The Silk Road, after all, was just the platform—no different from Facebook or Twitter or eBay—on which users communicated and exchanged ideas and currency. So who was DPR to err on the side of anything but yes? It wasn’t as if Twitter dictated what kind of opinions people could and could not write in the little box at the top of the screen. If you wanted to spew brilliance or idiocy in 140 characters, then so be it. It was your God-given right to say what you wanted on the Internet, in the same way it was your God-given right to buy or sell whatever you wanted and put it into your body—if you chose.
That had been Ross’s goal with weapons too when he started the Armory, though he recently had been forced to shut that site down because it had proven too difficult to get guns through the U.S. Postal Service. As a result, not enough people were willing to buy weapons on the site, so he reinstated the sale of these arms on the Silk Road (as a temporary solution) while he explored new ways to help people traffic them back and forth anonymously. To the Dread Pirate Roberts, whether the merchandise was guns, drugs, poisons, or body parts, it was the people’s right to buy and sell it.
“Absolutely,” the employee replied in agreement. “This is the black market after all :).”
“It is,” Ross responded, “and we are bringing order and civility to it.”
While these decisions were still difficult for Ross to make, the line where Ross ended and DPR began was beginning to blur. And just like other ambitious CEOs who ran other start-ups around San Francisco, he was unable to see how a single decision, made from behind a computer, could trickle down and affect an untold number of real, living human beings.
I think we’ll allow it.
Back in that metal box at the Contemporary Jewish Museum, René began speaking again, looking at his friend Ross and noting that in San Francisco, “it feels like we’re caught up in a moment.”
Ross, returning from another one of his daydreams, agreed. “I get that feeling as well,” he said. “I feel like the world is in flux.” It was, and in many ways the people around them were causing all of the changes.
For the next thirty minutes the conversation between Ross and René bounced from family and friends to drugs (and how much Ross had loved them as a teen). Then Ross talked about his almost-fiancée from Texas, and how the experience of her cheating had battered him emotionally.
“Are you at all jaded?” René asked.
“Oh yeah,” Ross replied. “Big time.”
René then went on to explain that he had experienced an epiphany of late, that we all work so hard in our jobs, and for what? “There is no level of success that would make me feel happy all the time,” he reflected. “Those little achievements are little fleeting moments.”
Ross scratched his beard, seemingly disagreeing with his friend. “I imagine there is some silver lining to . . . pushing yourself to the limit,” Ross said. “I’ve had similar experiences with my work, where that becomes everything, more important than anything.”
They then started to wrap up their recording.
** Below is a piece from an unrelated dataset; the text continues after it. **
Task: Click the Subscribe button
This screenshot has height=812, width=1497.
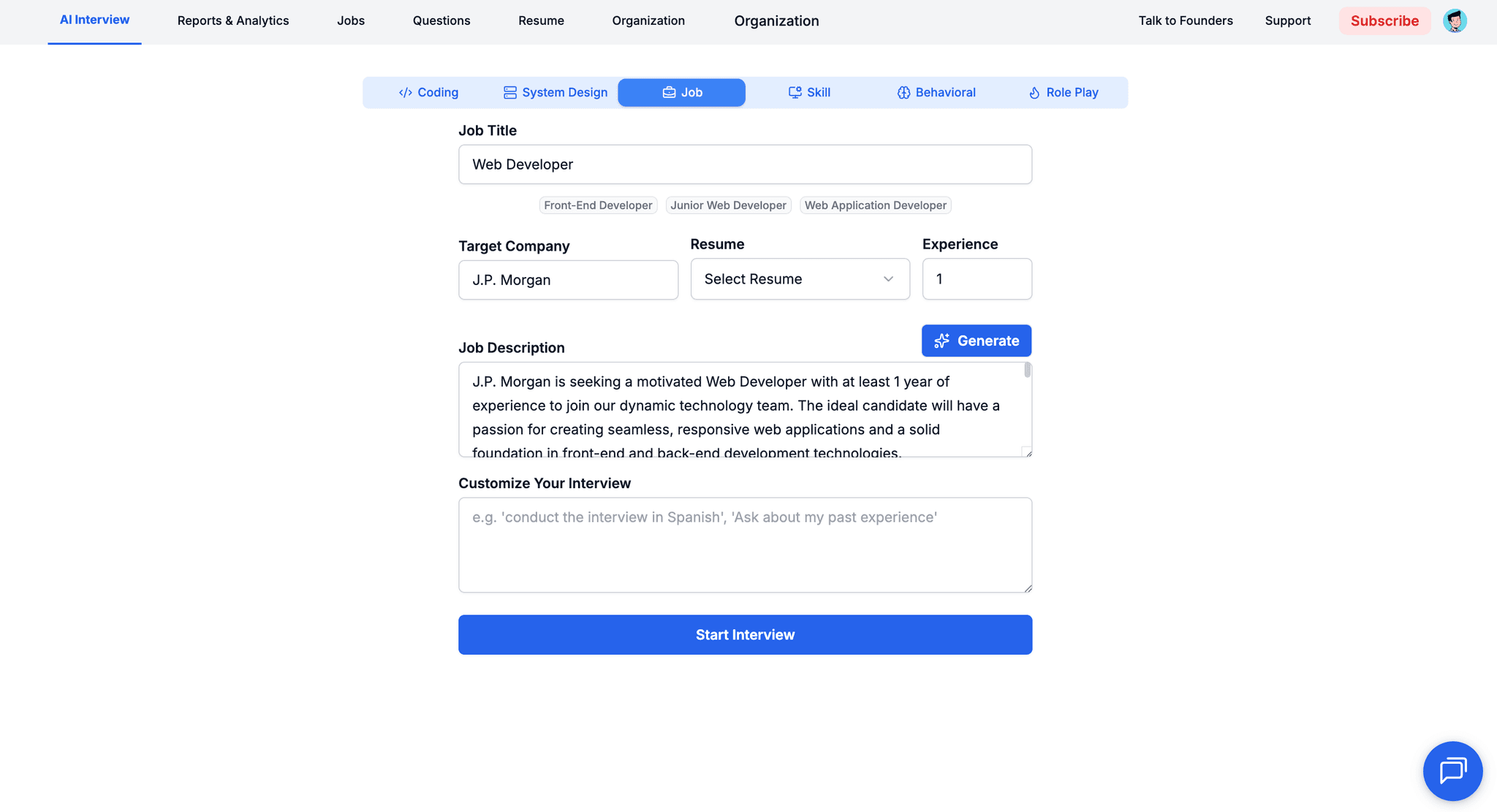Action: (x=1384, y=20)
But first, before they said good-bye, René asked his friend where he would like to be twenty years from now.
“I want to have had a substantial positive impact on the future of humanity by that time,” Ross remarked.
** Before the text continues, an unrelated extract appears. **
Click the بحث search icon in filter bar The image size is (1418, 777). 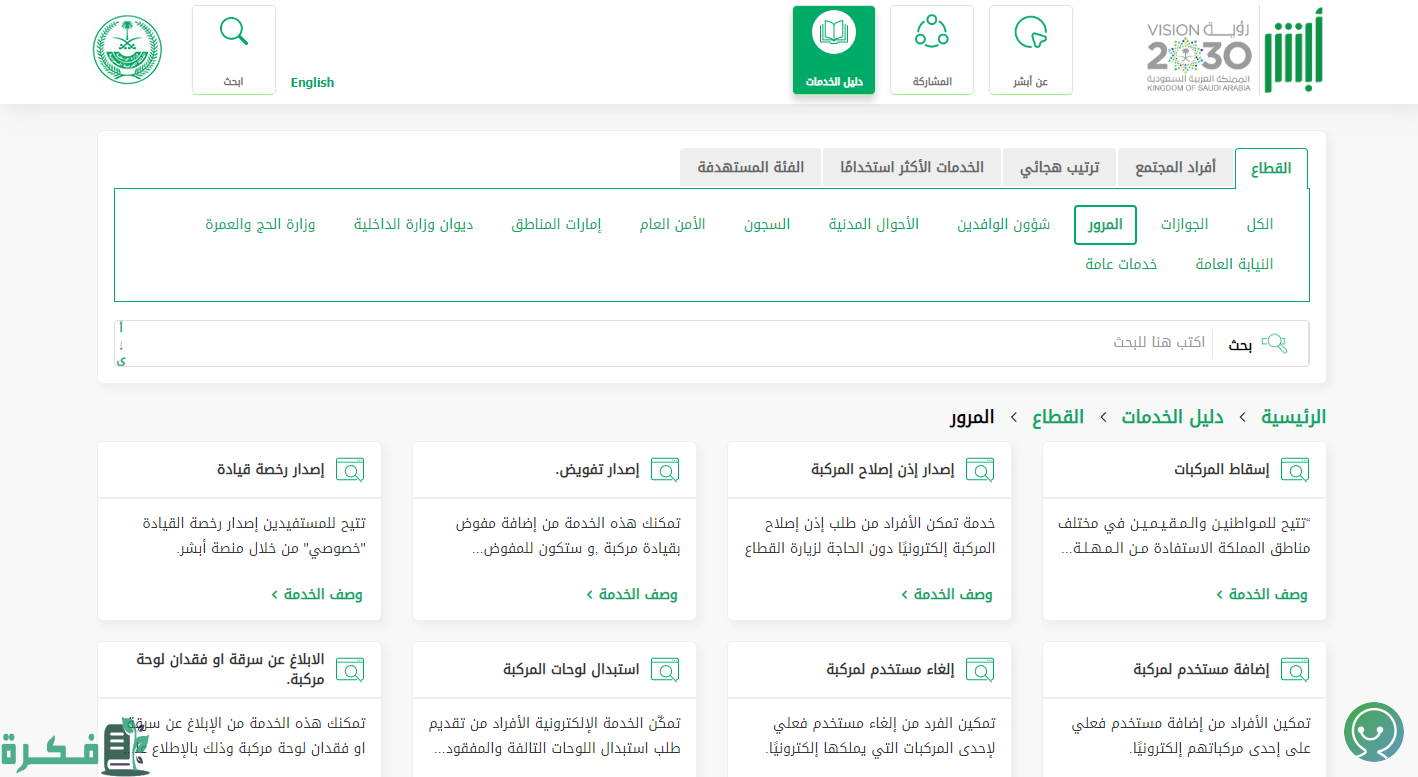click(1274, 344)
Then René asked, “Do you think you’re going to live forever?”
“I think it’s a possibility,” Ross declared into the microphone. “I honestly do; I think I might live forever in some form.”
Chapter 40
THE WHITE HOUSE IN UTAH
The little house on East 600 North Street in Spanish Fork, Utah, had seen better days. The white slats of siding were chipped from years of neglect, as was the wooden fence on the edge of the property. In all directions small white steeples rose into the Utah sky, offering endless places of worship. This was, after all, Mormon country, home of the Latter-day Saints.